Hücresel solunum hastalıkları sıklıkla benzer klinik semptomlar gösterir. Burada özellikle önemlidir Doku bozuklukları, çok enerjiye ihtiyaç duyan. Bunlar özellikle sinir, kas, kalp, böbrek ve karaciğer hücrelerini içerir. Kas güçsüzlüğü veya beyin hasarı belirtileri gibi belirtiler, doğum anında olmasa bile genellikle genç yaşta ortaya çıkar. Ayrıca belirgin bir şekilde konuşuyor Laktik asit (Piruvat sitrik asit döngüsünde yeterince parçalanamadığı için biriken vücudun laktatla aşırı asitlenmesi). İç organlar da arızalanabilir.
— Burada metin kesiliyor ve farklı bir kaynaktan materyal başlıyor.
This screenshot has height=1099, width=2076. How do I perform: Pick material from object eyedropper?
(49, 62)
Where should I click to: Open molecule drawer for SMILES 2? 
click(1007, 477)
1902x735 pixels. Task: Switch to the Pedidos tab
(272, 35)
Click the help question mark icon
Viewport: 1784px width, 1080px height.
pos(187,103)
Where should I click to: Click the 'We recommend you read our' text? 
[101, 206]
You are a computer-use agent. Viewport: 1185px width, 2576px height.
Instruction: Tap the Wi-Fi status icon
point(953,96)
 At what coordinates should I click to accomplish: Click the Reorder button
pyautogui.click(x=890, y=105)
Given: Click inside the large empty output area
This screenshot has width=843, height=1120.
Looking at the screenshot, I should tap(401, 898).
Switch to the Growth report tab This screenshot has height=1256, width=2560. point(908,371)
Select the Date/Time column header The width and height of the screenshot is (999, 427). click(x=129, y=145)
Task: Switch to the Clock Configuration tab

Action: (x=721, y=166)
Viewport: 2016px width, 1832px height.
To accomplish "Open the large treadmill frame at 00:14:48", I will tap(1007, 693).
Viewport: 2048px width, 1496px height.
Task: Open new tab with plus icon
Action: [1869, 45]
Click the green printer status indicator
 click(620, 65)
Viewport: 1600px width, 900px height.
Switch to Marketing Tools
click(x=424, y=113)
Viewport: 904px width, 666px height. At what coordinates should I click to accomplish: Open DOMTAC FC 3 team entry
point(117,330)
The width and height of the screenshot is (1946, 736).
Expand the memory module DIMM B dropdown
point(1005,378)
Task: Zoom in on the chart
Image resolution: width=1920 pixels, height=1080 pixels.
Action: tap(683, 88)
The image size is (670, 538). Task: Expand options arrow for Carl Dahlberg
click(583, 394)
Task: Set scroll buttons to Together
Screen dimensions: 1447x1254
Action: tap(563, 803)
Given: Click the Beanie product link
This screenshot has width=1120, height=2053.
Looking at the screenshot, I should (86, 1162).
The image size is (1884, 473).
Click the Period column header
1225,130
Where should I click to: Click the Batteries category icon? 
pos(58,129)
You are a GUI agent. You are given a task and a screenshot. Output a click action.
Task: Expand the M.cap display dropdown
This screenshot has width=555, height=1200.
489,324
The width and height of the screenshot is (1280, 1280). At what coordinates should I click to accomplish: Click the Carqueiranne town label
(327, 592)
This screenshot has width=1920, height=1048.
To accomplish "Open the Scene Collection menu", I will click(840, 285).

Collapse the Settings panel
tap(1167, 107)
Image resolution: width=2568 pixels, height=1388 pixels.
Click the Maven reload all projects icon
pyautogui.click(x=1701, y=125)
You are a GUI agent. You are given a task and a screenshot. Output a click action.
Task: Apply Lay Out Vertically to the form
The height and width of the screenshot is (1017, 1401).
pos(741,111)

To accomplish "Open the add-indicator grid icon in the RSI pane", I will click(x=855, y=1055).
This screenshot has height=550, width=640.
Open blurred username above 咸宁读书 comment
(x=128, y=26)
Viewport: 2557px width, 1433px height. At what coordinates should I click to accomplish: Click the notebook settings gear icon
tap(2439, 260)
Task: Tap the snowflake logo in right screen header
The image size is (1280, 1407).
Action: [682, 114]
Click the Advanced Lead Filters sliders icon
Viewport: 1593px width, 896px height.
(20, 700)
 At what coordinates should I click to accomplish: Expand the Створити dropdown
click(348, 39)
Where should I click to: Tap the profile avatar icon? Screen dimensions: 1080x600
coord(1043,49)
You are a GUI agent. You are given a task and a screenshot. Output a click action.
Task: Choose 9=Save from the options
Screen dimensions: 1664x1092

Klinik tablo çok çeşitli ve farklı olabileceğinden, hücresel solunum hastalıklarının tanı ve tedavisi uzmanlar tarafından yapılmalıdır. Bugün itibariyle hala nedensel ve iyileştirici tedavi yok verir. Hastalıklar ancak semptomatik olarak tedavi edilebilir.
Mitokondriyal DNA, anneden çocuklara çok karmaşık bir şekilde aktarıldığı için, hücresel solunum hastalığından muzdarip kadınlar, çocuk sahibi olmak istiyorlarsa, kalıtım olasılığını ancak kendileri tahmin edebildikleri için, bir uzmana başvurmalıdır.